Elle serait redevable à Médée. Le mot se répandrait qu’on la protégeait. On la haïrait encore plus pour l’aide qu’elle recevrait.
La corde qu’on lui lançait la sauverait-elle ou la pendrait-elle ? En route pour le fond du gouffre, elle n’avait pas le loisir de vérifier.
« Quel est ton prix ? » demanda-t-elle enfin.
Le visage de Médée pétilla d’amusement.
« Je n’ai rien en tête. Toi et moi voguons sur des océans très éloignés des autres élèves officiers et j’en ai marre d’être seule à bord de mon navire. Je ne désire pas cultiver leur compagnie, ils n’en valent pas la peine. Toi, c’est autre chose. Ton potentiel est bien réel. Je me contenterai donc de ton âme, » conclut-elle en croisant les mains sur la table.
Calme comme l’eau qui dort. Les faveurs des riches n’étaient jamais exemptes de prix ?
On a toujours le choix. Cliché éculé. Elle pouvait accepter ou dire adieu à ses études. Les autres alternatives n’étaient pas légales.
Remonter vers la lumière ou pendre au bout d’une corde.
Les poils se dressèrent sur sa nuque. Sa main se crispa sur la table.
Une seule décision possible. Un service en échange de son âme.
« Si tu peux le faire, je t’en serai reconnaissante. »
Les mots franchirent ses lèvres comme une rivière à travers la digue d’un castor. La bouche de Médée s’incurva en un lent sourire, témoin muet de son triomphe inéluctable. Murielle exécrait demander de l’aide. Elle inspira profondément pour retrouver son calme élusif.
« Tu ne manges pas ? » lui demanda la jeune noble.
Les arômes du pain et du pâté se fondaient dans les effluves de friture en un magma écœurant. Murielle sortit son quignon et y planta les dents. La croûte craqua, un fragment de schiste qui répandit dans sa gorge une poussière asphyxiante d’un genre que Médée n’avait jamais dû approcher. Les secondes s’étirèrent, mais le brouhaha resta insuffisant pour couvrir le silence qui s’était glissé entre elles.
« Tu ne seras jamais policière, Médée, que fais-tu ici ? »

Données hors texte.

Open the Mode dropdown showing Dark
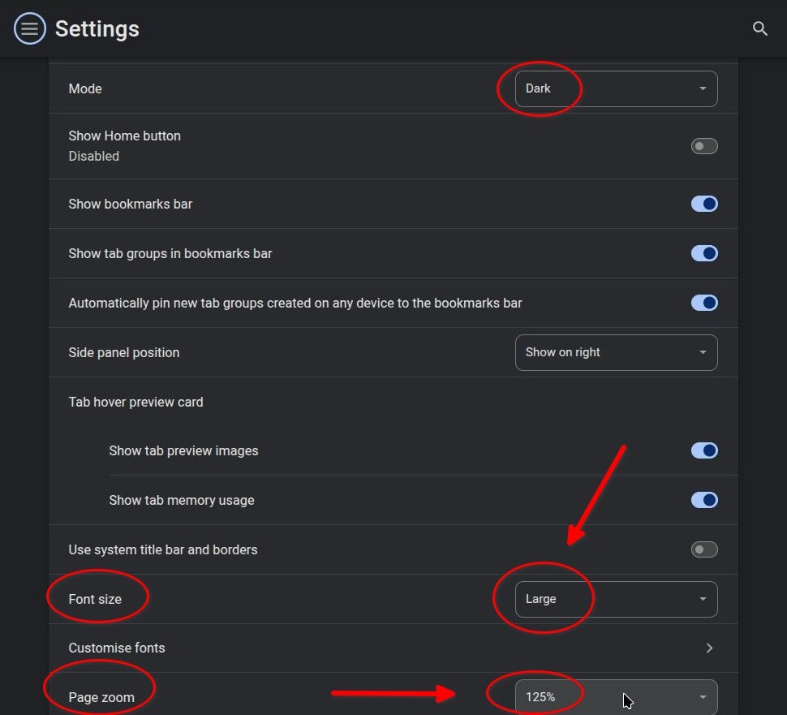 pos(617,89)
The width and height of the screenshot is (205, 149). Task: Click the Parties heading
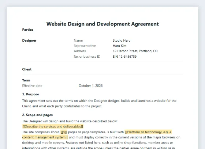[27, 30]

Le visage de Médée se ferma et elle réalisa qu’elle avait utilisé le même langage que Léonard. Belle façon de chasser un moment oppressant. Murielle plongea brièvement la tête dans sa main.
« Tu viens d’une famille fortunée et tu n’auras jamais besoin de travailler. Si une noble rejoint la police, les tabloïds jaseront. Tes parents ne seront pas d’accord. »
« Mon père paie. Sers-toi de ta tête. Tu connais la réponse. »
Gifle verbale bien méritée.
Calme comme l’eau qui dort.
Elle ne s’était jamais posé la question. Elle aurait dû le faire avant.
« Intelligence et indépendance, » dit-elle.
Un sourire froid et forcé passa sur les lèvres de Médée.
« Deux qualités qu’on ne cultive pas chez les femelles reproductrices. On attend de nous l’idiotie décorative. Je serai un poids pour mon père jusqu’à ce qu’il renonce à me trouver un mari d’un rang social convenable. Je devrai travailler. J’ai choisi la police. Les pourboires y sont fameux, paraît-il. »
Un sourire terne se dessina sur ses lèvres trop rouges.
Les gens joignaient les forces de l’ordre pour les pots-de-vin, pas par passion du métier.
Mais une femme qui vivait sur la septième plate-forme ne descendait certainement pas sur la troisième pour s’enrichir.